§ What you need to do:
Reproduce the line containing "Click the globe icon next to Worldwide" in the listing below, then every later line up to the end, precisely as written.

§ Records for the exercise:

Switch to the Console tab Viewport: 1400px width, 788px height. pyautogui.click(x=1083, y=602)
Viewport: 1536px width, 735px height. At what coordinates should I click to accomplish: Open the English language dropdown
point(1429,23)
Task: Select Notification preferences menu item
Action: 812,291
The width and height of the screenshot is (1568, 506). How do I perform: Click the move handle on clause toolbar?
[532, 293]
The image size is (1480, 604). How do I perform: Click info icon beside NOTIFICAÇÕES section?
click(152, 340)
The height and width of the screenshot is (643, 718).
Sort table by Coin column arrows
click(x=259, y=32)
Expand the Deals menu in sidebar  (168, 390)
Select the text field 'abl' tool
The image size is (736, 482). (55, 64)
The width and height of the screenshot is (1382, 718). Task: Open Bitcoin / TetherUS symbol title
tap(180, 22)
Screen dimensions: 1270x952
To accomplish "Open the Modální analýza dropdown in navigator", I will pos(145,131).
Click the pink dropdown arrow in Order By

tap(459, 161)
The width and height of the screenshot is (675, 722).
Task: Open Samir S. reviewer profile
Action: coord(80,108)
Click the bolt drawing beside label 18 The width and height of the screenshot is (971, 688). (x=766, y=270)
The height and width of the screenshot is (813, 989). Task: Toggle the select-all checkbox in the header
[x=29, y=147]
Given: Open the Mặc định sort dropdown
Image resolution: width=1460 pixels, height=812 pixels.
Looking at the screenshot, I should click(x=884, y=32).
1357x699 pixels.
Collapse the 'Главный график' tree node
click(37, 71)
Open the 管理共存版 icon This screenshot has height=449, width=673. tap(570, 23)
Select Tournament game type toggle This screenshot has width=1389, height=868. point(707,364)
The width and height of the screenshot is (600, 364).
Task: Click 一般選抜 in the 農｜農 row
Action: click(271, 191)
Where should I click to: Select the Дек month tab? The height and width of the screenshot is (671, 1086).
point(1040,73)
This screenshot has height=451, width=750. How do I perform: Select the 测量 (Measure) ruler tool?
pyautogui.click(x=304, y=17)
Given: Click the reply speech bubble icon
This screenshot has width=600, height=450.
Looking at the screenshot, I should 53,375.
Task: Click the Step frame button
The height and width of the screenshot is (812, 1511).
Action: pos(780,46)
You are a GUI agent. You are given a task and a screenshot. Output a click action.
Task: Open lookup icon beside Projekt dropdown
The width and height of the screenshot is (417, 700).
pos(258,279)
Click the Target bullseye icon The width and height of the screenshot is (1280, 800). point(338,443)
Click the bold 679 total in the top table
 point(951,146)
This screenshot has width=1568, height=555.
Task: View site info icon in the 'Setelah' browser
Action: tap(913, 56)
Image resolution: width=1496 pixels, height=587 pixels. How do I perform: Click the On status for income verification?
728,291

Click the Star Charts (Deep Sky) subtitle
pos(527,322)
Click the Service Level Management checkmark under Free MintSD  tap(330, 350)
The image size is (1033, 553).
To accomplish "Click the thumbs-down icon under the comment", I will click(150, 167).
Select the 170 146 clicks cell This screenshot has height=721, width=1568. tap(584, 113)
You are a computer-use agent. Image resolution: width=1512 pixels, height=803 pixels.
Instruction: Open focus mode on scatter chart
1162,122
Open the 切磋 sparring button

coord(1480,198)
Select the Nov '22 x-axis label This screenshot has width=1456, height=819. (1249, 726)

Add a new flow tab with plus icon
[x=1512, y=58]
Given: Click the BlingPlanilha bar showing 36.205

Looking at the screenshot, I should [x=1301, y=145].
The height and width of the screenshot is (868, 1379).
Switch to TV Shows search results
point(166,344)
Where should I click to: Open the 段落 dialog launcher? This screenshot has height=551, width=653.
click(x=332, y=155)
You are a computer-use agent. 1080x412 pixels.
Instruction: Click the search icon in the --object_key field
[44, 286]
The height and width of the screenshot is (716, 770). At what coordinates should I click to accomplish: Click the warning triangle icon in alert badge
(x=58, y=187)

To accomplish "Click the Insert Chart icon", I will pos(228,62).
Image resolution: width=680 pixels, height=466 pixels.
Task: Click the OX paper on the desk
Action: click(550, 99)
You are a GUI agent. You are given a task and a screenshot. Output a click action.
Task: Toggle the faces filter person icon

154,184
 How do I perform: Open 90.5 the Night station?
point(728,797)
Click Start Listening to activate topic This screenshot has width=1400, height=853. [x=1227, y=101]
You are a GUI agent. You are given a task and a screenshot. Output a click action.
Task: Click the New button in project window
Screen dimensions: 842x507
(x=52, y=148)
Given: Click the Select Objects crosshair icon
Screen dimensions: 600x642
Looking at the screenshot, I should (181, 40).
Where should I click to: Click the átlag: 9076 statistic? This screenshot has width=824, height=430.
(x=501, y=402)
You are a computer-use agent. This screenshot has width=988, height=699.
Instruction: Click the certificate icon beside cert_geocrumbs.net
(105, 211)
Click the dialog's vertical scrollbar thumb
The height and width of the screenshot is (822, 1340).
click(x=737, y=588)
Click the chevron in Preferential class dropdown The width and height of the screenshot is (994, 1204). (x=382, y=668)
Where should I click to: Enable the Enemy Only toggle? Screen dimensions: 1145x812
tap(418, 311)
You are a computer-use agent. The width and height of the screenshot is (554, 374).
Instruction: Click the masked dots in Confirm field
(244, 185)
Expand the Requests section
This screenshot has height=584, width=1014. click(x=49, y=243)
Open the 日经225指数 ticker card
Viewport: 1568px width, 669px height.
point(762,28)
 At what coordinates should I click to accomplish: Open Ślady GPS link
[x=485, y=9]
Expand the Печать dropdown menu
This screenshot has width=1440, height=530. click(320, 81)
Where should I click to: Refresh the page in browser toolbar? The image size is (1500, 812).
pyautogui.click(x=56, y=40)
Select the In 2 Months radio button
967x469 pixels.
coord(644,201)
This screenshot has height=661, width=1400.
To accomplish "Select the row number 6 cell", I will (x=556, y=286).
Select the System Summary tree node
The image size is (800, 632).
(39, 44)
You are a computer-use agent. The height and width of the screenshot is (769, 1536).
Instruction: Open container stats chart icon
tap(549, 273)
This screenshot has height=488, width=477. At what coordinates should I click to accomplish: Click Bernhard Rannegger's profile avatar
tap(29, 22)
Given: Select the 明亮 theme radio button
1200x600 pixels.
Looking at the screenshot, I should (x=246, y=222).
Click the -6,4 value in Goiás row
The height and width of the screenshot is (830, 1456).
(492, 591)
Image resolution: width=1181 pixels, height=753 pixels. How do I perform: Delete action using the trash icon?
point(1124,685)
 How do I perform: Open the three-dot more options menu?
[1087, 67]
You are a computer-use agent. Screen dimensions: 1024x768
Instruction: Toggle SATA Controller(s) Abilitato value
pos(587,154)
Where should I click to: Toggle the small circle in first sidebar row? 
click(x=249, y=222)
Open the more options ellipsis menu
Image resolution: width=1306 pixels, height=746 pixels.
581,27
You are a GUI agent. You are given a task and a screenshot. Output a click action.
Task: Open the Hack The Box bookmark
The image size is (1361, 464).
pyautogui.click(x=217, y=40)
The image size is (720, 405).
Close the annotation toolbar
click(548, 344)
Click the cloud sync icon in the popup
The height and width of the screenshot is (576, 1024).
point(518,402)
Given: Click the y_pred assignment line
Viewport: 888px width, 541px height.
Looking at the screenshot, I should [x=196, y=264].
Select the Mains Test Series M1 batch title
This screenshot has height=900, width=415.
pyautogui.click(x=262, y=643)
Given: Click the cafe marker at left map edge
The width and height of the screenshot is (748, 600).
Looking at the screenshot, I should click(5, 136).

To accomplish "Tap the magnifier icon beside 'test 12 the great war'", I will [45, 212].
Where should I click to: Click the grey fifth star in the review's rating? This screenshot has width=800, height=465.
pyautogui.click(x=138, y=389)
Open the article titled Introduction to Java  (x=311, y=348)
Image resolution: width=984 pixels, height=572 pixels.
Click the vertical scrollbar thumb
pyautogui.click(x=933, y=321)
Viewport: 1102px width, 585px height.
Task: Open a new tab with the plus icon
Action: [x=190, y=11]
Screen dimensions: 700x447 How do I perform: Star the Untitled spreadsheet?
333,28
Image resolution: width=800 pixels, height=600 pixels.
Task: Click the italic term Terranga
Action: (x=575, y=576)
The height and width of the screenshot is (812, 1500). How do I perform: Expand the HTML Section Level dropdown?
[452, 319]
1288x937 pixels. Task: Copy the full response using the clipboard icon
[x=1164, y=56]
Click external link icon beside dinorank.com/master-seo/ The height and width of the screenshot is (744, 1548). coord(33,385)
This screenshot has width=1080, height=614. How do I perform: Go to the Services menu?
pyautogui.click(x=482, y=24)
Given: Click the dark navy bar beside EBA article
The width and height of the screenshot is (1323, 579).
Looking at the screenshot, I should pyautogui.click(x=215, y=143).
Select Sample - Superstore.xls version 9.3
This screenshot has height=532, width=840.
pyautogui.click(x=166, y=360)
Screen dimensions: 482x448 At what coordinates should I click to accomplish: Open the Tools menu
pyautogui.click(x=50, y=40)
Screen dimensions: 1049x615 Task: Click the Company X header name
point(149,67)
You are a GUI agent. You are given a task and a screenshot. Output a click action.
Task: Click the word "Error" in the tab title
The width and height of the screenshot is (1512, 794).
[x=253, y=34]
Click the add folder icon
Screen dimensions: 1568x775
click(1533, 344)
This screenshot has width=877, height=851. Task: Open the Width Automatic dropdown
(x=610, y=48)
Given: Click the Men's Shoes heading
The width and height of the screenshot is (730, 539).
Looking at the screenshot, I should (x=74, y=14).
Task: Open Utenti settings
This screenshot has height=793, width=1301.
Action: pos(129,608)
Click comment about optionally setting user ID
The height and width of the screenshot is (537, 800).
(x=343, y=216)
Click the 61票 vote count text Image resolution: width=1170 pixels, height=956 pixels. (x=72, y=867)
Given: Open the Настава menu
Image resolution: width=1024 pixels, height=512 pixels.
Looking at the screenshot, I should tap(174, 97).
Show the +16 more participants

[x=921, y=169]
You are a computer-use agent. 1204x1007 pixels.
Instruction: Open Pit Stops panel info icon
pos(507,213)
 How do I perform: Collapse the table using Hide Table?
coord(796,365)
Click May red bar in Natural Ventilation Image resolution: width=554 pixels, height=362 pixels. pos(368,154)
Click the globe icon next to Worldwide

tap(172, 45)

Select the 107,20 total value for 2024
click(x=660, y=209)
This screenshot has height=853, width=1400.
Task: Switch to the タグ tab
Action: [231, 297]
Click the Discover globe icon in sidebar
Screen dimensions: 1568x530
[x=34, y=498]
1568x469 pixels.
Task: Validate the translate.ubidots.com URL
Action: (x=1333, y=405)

§ Answer:
Click the globe icon next to Worldwide

tap(172, 45)

Select the 107,20 total value for 2024
click(x=660, y=209)
This screenshot has height=853, width=1400.
Task: Switch to the タグ tab
Action: [231, 297]
Click the Discover globe icon in sidebar
Screen dimensions: 1568x530
[x=34, y=498]
1568x469 pixels.
Task: Validate the translate.ubidots.com URL
Action: (x=1333, y=405)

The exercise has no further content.